__PROBLEM DESCRIPTION__. Copying starts at the line containing "You are a computer-use" and stops after the last line of the records; each line is repeated exactly, and pictures are skipped.

____ ENTRIES PROVIDED

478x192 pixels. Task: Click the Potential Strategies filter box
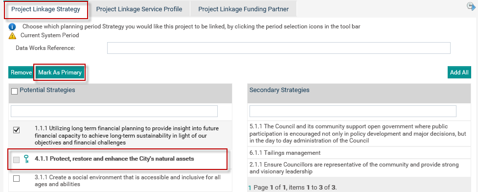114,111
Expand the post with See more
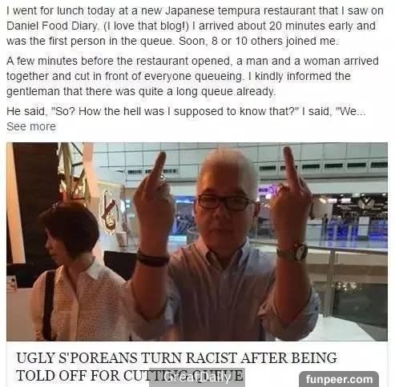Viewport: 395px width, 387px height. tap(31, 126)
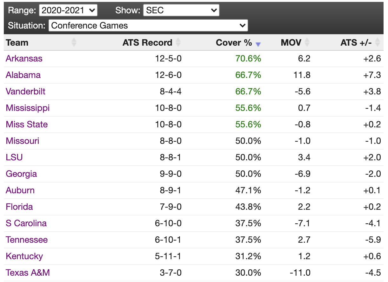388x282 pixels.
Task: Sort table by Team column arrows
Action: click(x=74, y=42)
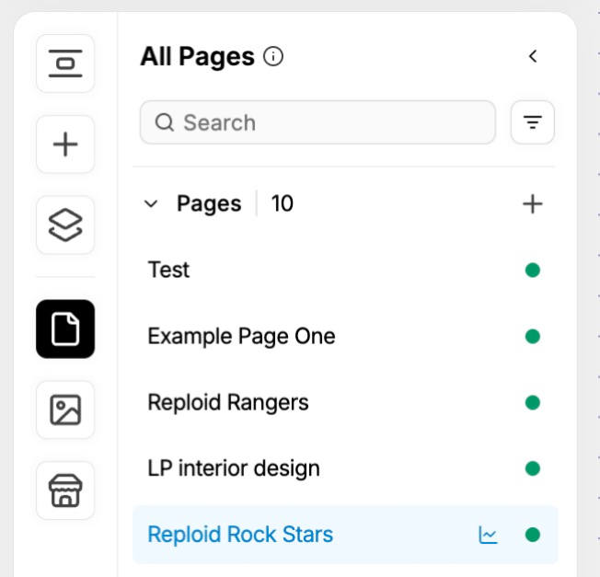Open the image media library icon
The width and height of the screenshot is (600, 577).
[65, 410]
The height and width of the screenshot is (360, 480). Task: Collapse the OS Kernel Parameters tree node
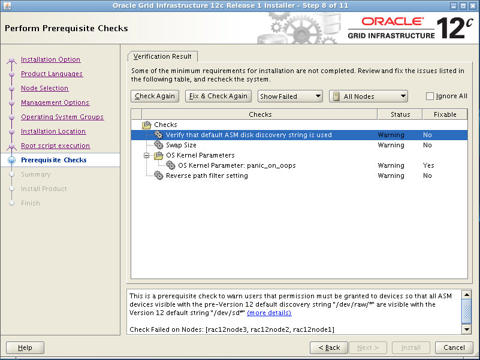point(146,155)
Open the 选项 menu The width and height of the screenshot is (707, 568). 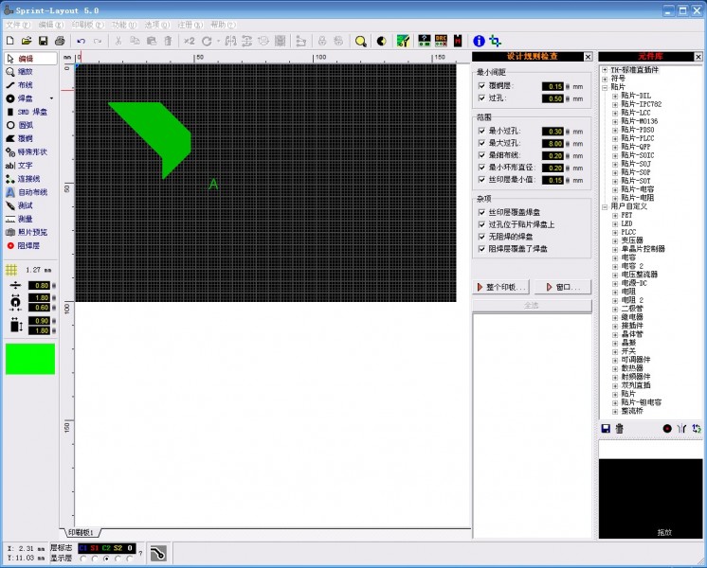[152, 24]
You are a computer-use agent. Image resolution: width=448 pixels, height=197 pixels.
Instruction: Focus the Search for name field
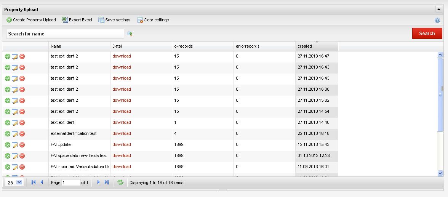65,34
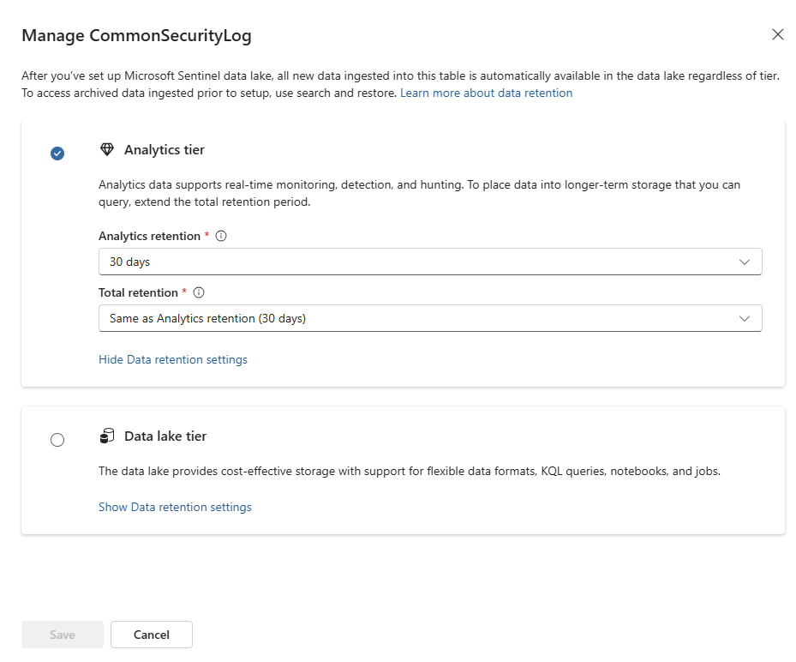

________

__FINISHED TASK__.
You are a computer-use agent. Image resolution: width=448 pixels, height=197 pixels.
Instruction: Focus the Search for name field
65,34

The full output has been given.